== Exercise passage ==

Women in the public eye are treated harshly. Their actions and motivations are scrutinized, criticized and second-guessed to the nth degree, with critics usually assuming that the woman lacks competence or has a hidden agenda. You can see this happen every day to all kinds of women, from the CEO of General Motors to an anonymous rape victim talking to the media, to the many others who are ignored and silenced before their voices project very far. It’s not surprising and is in keeping with our society’s acceptance of violence against minority groups and women.
I used to think I was relatively unremarkable and not vulnerable to gendered violence and discrimination. Events of the past two years have proved just how vulnerable I was, and how vulnerable I continue to be. I was viciously assaulted by medical personnel during the birth of my child. When I finally recovered from my injuries and returned to work I encountered a boss uncomfortable with women in positions of status. I ended up having to take a lower status job after being threatened with a pay cut and demotion unrelated to job performance.
These are by no means the worst things that could happen to a person, and I consider myself lucky because it all could have been much, much worse. At the same time as my eyes have been opened to the fact that I could be the target of violence at any time for being a woman, I’m also painfully aware of how privileged I am, and I feel compelled to speak.

===

Directions: From the essay on women and gendered violence, extract the stretch that opens with "These are by" and closes with "compelled to speak.", copying it word for word.

== Record excerpts ==

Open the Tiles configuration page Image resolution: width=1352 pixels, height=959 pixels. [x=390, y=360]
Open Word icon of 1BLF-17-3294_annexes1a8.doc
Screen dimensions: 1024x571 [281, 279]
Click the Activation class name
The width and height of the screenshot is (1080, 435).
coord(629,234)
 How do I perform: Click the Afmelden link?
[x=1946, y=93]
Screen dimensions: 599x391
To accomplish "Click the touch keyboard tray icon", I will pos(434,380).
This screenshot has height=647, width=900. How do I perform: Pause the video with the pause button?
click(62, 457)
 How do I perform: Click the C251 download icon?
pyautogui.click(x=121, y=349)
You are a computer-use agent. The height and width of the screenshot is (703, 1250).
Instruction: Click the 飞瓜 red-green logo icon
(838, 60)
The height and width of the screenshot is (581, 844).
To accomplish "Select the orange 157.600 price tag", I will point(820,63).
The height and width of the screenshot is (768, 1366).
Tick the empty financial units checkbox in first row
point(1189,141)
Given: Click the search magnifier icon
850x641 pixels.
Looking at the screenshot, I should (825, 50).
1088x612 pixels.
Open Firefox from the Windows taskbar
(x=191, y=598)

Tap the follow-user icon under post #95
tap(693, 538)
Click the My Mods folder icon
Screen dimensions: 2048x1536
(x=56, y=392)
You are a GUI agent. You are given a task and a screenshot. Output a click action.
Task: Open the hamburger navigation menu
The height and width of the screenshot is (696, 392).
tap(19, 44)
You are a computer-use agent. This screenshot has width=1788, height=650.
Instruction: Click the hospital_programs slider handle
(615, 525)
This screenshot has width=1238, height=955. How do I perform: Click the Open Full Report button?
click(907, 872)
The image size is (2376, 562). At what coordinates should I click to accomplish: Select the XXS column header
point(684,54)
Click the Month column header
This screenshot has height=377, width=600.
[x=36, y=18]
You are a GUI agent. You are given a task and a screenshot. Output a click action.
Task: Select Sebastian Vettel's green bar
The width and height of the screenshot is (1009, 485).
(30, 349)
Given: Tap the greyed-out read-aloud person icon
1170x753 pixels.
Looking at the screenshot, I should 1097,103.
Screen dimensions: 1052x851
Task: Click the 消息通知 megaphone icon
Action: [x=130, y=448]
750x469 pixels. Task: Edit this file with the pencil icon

===

Output for this exercise:
These are by no means the worst things that could happen to a person, and I consider myself lucky because it all could have been much, much worse. At the same time as my eyes have been opened to the fact that I could be the target of violence at any time for being a woman, I’m also painfully aware of how privileged I am, and I feel compelled to speak.